Как сделать, чтобы эмоции были под контролем, а спектакль, хотя бы отдельные сцены, стал явлением жизни? Чтобы пришли к тебе философ, ученый, поэт — просто горстка умных людей, и увиденное их подтолкнуло бы к творчеству, к какому-нибудь открытию…»

Борисов всегда относился к себе с предельной критичностью. Его друг Давид Боровский брал с него в этом плане пример. Когда однажды Боровскому сказали, что «редко кому из современных театральных художников еще при жизни удавалось слышать в адрес своих работ такие эпитеты, как „классическая“… Ваше решение „Гамлета“ называли „легендарным“», он ответил: «В Париже придумали выставку макетов десяти лучших „Гамлетов“ нашего столетия, где была и таганковская постановка. Я ходил по Центру Помпиду, смотрел, сравнивал. И с полной убежденностью могу сказать, что лучшим был макет Гордона Крэга для Художественного театра. Это такая гениальная фантазия, на все столетие. Думаю, что в минуты, когда тебя одолевает чувство собственной важности, очень полезно посмотреть, как работали великие мастера: очень помогает».

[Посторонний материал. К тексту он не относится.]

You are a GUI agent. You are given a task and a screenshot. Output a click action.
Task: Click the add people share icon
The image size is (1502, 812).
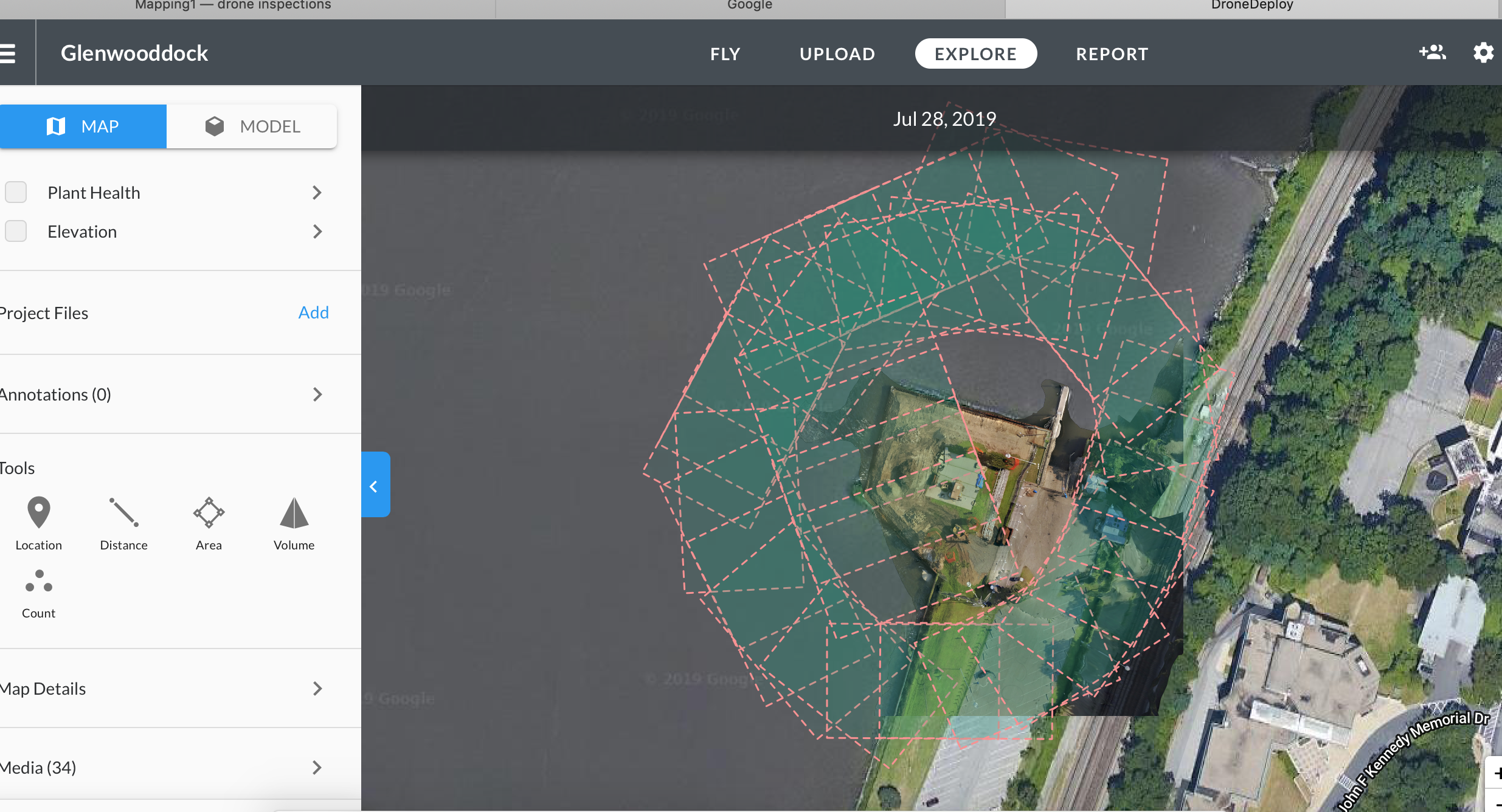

Борисов — беспощадный исследователь метафизических крайностей («Мне всегда интересен предел, крайняя точка человеческих возможностей, — записал он в дневнике. — А если предела не существует?») — вовсе не заложник масштаба своей личности. Вадим Абдрашитов, тоже называвший Борисова гением, отдельным явлением в киноискусстве, сверхъяркой звездой, излучение которой мешало другим, считает, что «он недостаточно оценен обществом». Академик Андрей Андреевич Золотов согласен с такой оценкой и объясняет, почему, по его мнению, «недостаточно». Масштабы не совпадают. У Борисова масштаб такой огромный, что он вместил в себя общество, а у общества масштаб сжимается, сжимается, сжимается… Обществу многовато Олега Борисова. Он все понимает, все может и всех жалеет… Борисов — человек, который мог понять масштаб других людей, высоко его оценить, соблюдая нормы скромности. Ничего у общества не просил.

Татьяна Москвина считает, что судьба Борисова «сложилась бы мощнее и удачнее, будь он чуть менее одарен». Парадоксальность этого мнения основывается на противопоставлении духовного труда и актерской стези, сочетающихся, по словам Москвиной, «неважно» и конфликтующих: «Духу противна пошлость актерства, артистизму надоедает требовательность духа и его, как правило, резко враждебные отношения с действительностью».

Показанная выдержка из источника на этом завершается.